Remember all those Jane Austen movies you’ve seen? You know the scenes. The ones where Eleanor, or Emma, or Elizabeth, or maybe even Fanny, happen to see some dashing young man, at a neck-breaking pace, flying up the dirt road, dust billowing behind his gallant post? The ones where all the women scurry to hide their embroidery, shimmy out of their aprons, take deep breaths to calm their beating hearts and stand serenely, waiting for the gentlemen to be ushered into their sitting rooms. I’ve never understood that. Why this hurrying need to look like they’ve nothing better to do than stand at graceful attention?
Regardless of the seeming unnecessary hypocrisy of those Austen-esque moments, I’m a bit sold on those aprons. And maybe a bit on the hypocrisy! Because motherhood has opened my eyes. Am I the only stay-at-home mother out there who is constantly walking around with yogurt hand-smears down the side of her skirt, or who looks in the mirror after talking to drop-in company and notices a blob of snot down the back of her shoulder? In a Tree Grows in Brooklyn, Katie was able to protect her daughter from a child molester by hiding a gun under her working apron. She didn’t even have to reveal the gun! She just shot a hole, right through that apron. On Little House on the Prairie, Caroline was able to carry eggs from the barn to the homestead in her calico apron’s pockets. They just seem so practically ingenious! You wear the apron, take care of all your child-rearing, housecleaning, cooking tasks and then when company drops in? Wa-la! Untie your apron and you’re good as new!

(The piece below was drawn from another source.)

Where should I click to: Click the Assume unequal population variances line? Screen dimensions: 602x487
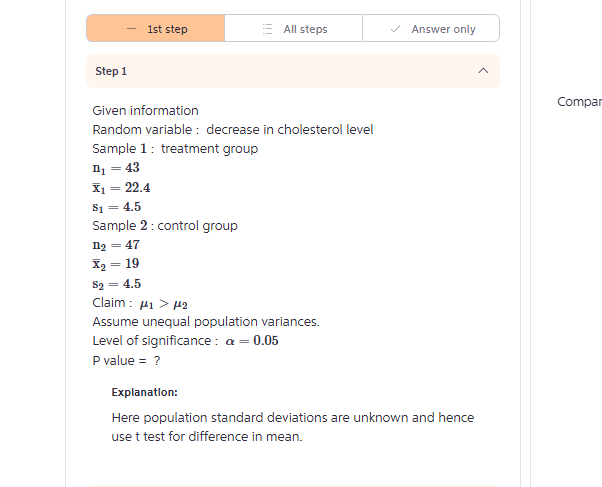[206, 321]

In fact, while we’re at it, could we make our children wear them too? Because yesterday, when we were outside playing with the neighbor children and I had a chat with my wonderful neighbor, I noticed that Little Dove had watermelon drippings all down her shirt and Firefly had ink stains from another one of her drawings all over the front of hers. Wait, maybe that’s what bibs are for.
So, if you happen to drop by and I’m in a gracefully attentive sort of stance, don’t move any sofa pillows when you sit down to chat. You just might happen to find a yogurt-stained apron hiding in amongst the cushions. Don’t worry about sitting on any needles though. I don’t have time to embroider.